- [REQUIRED ACTION]:
Which of the lines below mention the word "profile"? Pull each one out.

- [EXCERPTED RECORDS]:
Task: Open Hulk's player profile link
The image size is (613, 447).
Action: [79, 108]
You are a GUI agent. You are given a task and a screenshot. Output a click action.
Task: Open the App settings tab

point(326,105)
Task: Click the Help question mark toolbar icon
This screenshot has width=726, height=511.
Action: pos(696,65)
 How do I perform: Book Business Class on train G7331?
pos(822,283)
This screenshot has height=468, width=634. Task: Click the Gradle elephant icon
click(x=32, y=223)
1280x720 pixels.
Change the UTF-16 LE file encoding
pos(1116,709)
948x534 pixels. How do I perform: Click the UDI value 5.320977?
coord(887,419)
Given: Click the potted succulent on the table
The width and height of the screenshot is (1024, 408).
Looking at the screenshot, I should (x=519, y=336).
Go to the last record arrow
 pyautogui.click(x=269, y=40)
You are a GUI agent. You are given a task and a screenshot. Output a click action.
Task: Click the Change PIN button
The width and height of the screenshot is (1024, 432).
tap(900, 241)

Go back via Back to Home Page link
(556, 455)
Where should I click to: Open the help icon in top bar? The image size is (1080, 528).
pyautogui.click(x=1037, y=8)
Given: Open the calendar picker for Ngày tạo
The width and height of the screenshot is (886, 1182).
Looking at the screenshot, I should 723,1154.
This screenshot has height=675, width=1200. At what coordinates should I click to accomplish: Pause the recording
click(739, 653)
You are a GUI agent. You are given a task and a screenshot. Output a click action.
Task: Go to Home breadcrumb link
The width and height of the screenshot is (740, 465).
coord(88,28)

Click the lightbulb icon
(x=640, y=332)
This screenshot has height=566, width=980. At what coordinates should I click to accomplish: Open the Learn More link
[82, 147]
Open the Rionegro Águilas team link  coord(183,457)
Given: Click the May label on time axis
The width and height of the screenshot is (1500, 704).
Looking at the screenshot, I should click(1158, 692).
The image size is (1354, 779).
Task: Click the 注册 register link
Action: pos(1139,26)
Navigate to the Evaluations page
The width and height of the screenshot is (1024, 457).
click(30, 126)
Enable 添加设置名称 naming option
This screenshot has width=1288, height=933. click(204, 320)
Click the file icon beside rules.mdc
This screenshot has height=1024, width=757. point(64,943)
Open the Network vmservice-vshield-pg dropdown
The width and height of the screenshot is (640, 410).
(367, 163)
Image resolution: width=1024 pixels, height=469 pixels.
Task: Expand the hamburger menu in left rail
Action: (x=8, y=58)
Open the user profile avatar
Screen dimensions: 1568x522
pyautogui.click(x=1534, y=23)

- [ANSWER SPACE]:
Task: Open Hulk's player profile link
Open the user profile avatar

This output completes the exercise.